The International Monetary Fund (IMF) has downgraded Nigeria’s economic growth forecast for 2024 to 2.9%, citing severe flooding, low crude oil production, and inflation as major challenges.
This revised projection represents a 0.4% decline from the previous forecast of 3.3%.
According to the IMF’s World Economic Outlook report, Nigeria’s growth prospects were hindered by agricultural disruptions caused by severe flooding and security and maintenance issues hampering oil production. The fund also attributed the downgrade to recent inflation, which surged to 29.90% in January 2024, driven by higher prices for food, energy, and essential goods.
Despite this setback, Nigeria’s economy demonstrated resilience in the first two quarters of 2024, growing by 2.98% and 3.19%, respectively. However, this growth was accompanied by a surge in inflation and depreciation of the naira.
Globally, the IMF projects economic growth to remain unchanged at 3.2% in 2025, representing a 0.1% decline from its earlier projection in July 2024. Nigeria’s GDP growth projection for 2025 represents a 0.2% increase from its earlier projection in July this year.
The World Bank also reports that Nigeria’s inflation rate escalated for 13 consecutive months due to factors such as fuel subsidy removal and naira depreciation. Inflation is projected to steady at 25% in 2025 and 14% by 2029.

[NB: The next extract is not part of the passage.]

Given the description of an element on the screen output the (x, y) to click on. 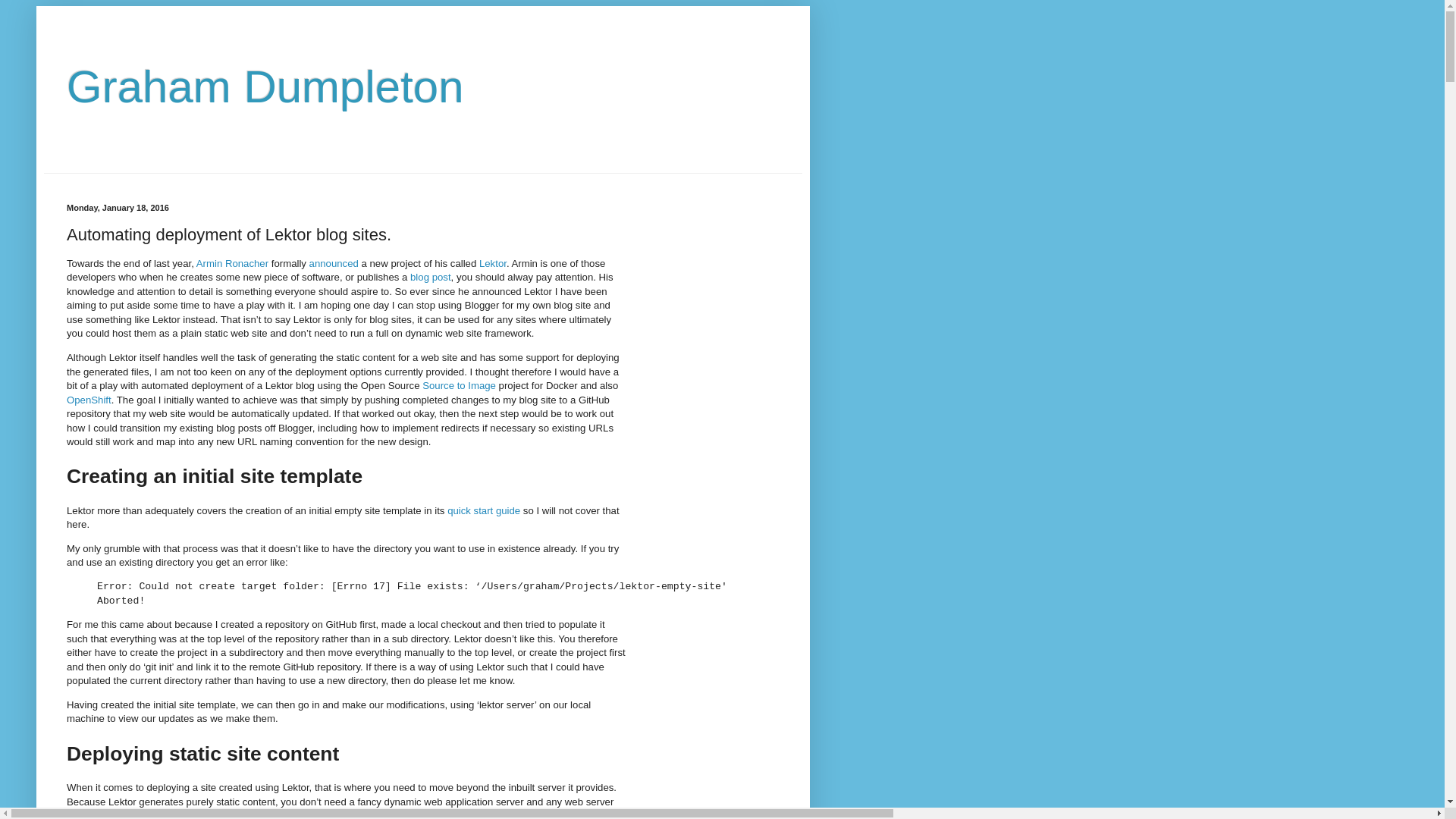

The Assistant Director of the Monetary and Capital Markets Department, Jason Wu noted that Nigeria’s economy is on a path to stability due to government reforms. However, the country still faces significant challenges, including low crude oil production caused by pipeline vandalism and crude oil theft.
The IMF’s revised forecast underscores the need for continued economic reforms and strategic measures to address Nigeria’s pressing issues.